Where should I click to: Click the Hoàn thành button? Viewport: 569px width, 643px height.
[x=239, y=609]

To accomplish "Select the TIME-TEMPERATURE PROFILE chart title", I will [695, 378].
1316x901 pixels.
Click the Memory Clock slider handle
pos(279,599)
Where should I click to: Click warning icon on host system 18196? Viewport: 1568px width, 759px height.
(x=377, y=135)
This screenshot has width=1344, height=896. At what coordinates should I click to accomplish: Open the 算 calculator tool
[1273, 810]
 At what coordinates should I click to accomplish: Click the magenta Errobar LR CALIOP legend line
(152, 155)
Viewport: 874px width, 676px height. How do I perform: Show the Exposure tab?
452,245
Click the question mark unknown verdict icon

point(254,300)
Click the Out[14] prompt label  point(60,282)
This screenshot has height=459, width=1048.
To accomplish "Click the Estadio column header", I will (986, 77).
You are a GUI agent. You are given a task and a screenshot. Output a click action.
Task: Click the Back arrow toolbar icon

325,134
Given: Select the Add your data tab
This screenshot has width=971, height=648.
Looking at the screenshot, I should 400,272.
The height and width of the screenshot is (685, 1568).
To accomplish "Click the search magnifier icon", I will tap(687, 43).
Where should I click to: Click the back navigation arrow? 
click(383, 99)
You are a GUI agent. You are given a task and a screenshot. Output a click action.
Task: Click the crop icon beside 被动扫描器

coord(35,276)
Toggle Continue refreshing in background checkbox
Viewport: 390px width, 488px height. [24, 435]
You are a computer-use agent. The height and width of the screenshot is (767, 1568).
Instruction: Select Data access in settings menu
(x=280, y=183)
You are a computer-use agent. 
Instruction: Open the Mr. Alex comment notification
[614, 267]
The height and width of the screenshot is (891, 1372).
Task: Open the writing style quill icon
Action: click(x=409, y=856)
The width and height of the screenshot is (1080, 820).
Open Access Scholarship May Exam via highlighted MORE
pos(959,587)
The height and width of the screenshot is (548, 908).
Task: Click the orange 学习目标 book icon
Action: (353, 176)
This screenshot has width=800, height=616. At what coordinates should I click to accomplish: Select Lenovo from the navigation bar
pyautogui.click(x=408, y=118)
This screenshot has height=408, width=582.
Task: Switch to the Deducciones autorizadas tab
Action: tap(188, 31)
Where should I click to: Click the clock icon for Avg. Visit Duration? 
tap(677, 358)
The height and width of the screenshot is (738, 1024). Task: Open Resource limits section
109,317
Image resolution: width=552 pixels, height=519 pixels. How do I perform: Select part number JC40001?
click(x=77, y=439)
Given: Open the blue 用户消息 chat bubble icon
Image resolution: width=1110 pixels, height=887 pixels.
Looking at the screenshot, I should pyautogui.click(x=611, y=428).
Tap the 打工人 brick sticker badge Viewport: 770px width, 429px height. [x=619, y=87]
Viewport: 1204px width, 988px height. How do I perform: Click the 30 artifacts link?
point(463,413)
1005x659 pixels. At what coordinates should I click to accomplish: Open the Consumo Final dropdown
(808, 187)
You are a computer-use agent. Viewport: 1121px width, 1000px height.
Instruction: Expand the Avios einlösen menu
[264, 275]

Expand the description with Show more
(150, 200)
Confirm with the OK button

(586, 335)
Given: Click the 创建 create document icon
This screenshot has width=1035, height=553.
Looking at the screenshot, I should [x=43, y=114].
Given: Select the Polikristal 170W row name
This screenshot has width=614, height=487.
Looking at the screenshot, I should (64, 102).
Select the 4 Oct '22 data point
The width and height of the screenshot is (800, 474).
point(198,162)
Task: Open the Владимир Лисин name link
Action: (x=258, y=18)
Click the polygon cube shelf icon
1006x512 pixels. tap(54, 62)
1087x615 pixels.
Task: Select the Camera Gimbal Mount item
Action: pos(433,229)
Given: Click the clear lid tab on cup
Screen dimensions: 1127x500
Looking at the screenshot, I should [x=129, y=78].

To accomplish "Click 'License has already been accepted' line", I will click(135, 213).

__________________________________________________

* [TASK OBJECTIVE] Format everything from the start of the data down to the line containing "pos(279,599)", inclusive, as a Markdown table with columns Row and Line. Skip blank lines, and put a sequential row number in Row and the line's text in Line.

* [RESPONSE]
| Row | Line |
|---|---|
| 1 | Where should I click to: Click the Hoàn thành button? Viewport: 569px width, 643px height. |
| 2 | [x=239, y=609] |
| 3 | To accomplish "Select the TIME-TEMPERATURE PROFILE chart title", I will [695, 378]. |
| 4 | 1316x901 pixels. |
| 5 | Click the Memory Clock slider handle |
| 6 | pos(279,599) |